Which brings me back to the 'theme' of this post. I was privileged to have that experience a second time. The first was when I was in my mid teens. This second was when I was 50 year old. And this time the spark came from Gary Zukov's 'Dancing Wu Li Masters. With a masterful excellence he mapped out the 'condition of standard physics' up to the time of publication - I think it was sometime in the '80's. Not only that but he had accessed expert comment on all issues that he covered. It was TRULY representational of the standard model. Again I was captivated and engrossed. But what engrossed me most was NOT so much what he wrote but what he DID NOT write. Why, for instance, did he NOT propose that a magnetic field may be a primary force? By now I'd bought magnets. And I could see that there was a STRONG interaction between them - but without any electric energy at all. Where then was the other side of the equation that Maxwell required? That electric inducing a magnetic and vice versa - thing? Why, with equivalent charge was the proton yet, and ALWAYS, precisely 1836 times BIGGER than an electron? Why did the gravitational force interact with objects at THE SAME RATE regardless of their weight mass? Into WHAT did those particles decay that exploded out of the bubble chamber in a particle accelerator? What earthly relevance was there to unstable particles? And on and on. I could barely manage the questions. And, with characteristic immodesty - I decided that the only way I would be able to get to the answers - was to find them out for myself.

Which is what I did.

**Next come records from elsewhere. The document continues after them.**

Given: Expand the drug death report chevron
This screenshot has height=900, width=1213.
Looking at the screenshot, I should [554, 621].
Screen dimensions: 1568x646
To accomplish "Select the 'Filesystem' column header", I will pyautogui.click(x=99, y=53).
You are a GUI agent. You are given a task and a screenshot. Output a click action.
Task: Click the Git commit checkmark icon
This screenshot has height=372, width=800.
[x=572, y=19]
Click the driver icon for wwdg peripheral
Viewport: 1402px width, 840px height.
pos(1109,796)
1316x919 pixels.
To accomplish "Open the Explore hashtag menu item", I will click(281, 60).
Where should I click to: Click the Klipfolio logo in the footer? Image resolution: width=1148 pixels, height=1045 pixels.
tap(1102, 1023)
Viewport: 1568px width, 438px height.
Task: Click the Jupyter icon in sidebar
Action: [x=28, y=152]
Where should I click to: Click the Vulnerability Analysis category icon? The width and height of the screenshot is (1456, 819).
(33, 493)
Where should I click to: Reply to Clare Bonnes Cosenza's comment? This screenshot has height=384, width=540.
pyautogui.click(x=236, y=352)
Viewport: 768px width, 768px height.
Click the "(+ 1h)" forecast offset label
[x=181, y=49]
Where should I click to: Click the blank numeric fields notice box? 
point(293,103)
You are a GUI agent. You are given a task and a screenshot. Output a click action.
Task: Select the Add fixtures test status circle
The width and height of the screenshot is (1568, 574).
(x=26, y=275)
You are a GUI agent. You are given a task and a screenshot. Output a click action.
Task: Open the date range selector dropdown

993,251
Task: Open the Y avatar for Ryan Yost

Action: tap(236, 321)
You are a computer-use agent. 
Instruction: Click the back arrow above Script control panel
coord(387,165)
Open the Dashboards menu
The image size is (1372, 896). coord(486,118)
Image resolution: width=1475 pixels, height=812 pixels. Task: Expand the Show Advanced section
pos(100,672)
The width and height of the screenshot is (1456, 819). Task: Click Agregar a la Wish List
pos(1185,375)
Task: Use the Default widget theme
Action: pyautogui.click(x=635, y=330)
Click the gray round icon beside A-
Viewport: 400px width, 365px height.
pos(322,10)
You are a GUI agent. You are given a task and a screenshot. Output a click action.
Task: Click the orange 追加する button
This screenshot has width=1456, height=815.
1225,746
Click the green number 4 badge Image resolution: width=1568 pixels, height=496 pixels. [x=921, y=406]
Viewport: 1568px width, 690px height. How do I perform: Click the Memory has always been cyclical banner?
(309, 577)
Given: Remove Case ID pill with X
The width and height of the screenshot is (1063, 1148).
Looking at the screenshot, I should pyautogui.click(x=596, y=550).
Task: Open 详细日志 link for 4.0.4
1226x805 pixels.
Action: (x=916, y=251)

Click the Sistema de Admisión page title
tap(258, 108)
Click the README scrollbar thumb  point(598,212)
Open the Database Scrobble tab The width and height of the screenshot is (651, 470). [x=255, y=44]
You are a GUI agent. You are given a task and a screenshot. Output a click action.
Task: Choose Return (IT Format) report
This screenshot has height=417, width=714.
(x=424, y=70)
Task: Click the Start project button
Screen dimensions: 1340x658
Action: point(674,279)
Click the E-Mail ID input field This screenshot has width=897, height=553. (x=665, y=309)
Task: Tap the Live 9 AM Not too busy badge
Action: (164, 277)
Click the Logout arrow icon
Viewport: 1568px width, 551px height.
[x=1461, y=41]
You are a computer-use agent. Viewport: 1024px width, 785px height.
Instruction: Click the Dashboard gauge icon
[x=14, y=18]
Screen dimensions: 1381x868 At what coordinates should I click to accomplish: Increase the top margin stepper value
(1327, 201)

And that was when I found a new devotion. This time to the vision of the magnetic field. And if and when any of you get it - then I'm reasonably satisfied that you will experience exactly the same sense of surprise and awe that I've experienced. Meanwhile I am compelled to simply attest to it and, within the constraints of my poor abilities - somehow try and share it. That it solicits that absurd attack from those such as Poynty, Harvey, his wife, Glen Lettenmaier, Ashtweth Palise and many, many others - is irrelevant. Amusing at best. But entirely off the point. It just shows me how far they all are from seeing the real issue - that FIELD that answers so, so much. It's not so lonely looking at the miraculous vision of all those soapstone carved with such eloquent skill and aplomb - when one also knows that - at its least - McEwan also saw this. But it most certainly IS lonely when I look at the comprehensive excellence of the magnetic field and I simply do not seem to have the skills to show this.